Kaldı ki, insanlık vicdanı İsrail’i çoktan mahkumetmiştir.
Sayıları 26 bini geçen mazlum Filistinlinin ölümüne sebep olanlar inanıyorum ki çok ağır şekilde cezalandırılacaklardır.
Adaletten kaçış yoktur.
Uluslararası Adalet Divanı’nın Güney Afrika’nın başvurusuyla harekete geçmesi, bu ülkenin kararlı ve tavizsiz tutumu elbette her türlü takdirin üstündedir.
Türkiye’nin bu sürece çok ciddi destek verdiği ortadadır.
Ülkemizin bölge barış, huzur ve istikrarın temini konusunda ısrarlı ve inançlı temasları, Gazze’de insanlığın yanında yerini alması ve mazlumlara tercüman olması imrenilecek bir diplomasi başarısıdır.
Güney Afrika’nın, Filistin savunmasında etkili rol oynaması, İsrail’in sanık sandalyesine oturtulmasına hizmet etmesi, dünya çapında insanlık değerlerinin hala ortaklaşa benimsendiğine işaret etmektedir.

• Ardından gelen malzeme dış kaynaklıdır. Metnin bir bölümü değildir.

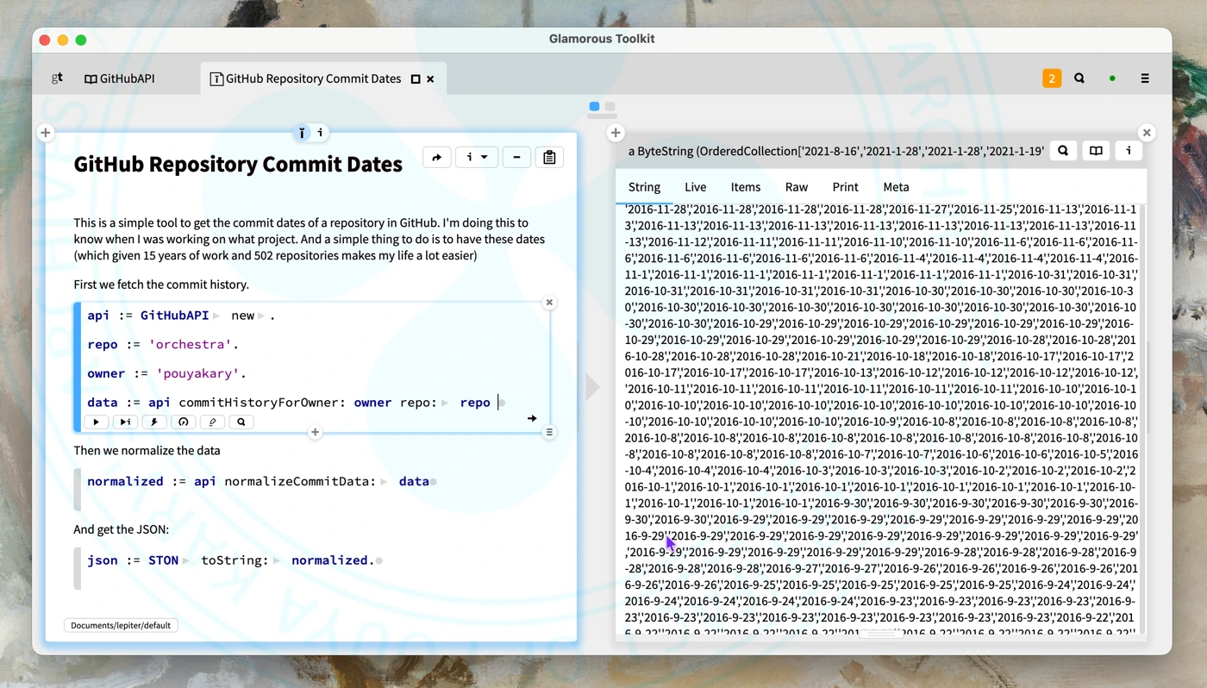Open search with the magnifier in inspector header

(1062, 150)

İsrail ile Filistin arasında acilen ateşkes ilan edilmelidir.
Netenyahu, Uluslararası Adalet Divanı kararını çirkin olarak yorumlayıp ateşkes kararı çıkmadığını ileri sürmesi ilkel bir saptırmadır.
Divan, yargısal işlem yapmaktadır.
Bir suçun işlenip işlenmediğini değerlendirmektedir.
Bu nedenle Uluslararası Adalet Divanı’nın ateşkes çağrısında bulunmaması beklenen ve doğal bir durumdur.
Zulmün sonucu yoktur, zalimlerin sonu yoktur.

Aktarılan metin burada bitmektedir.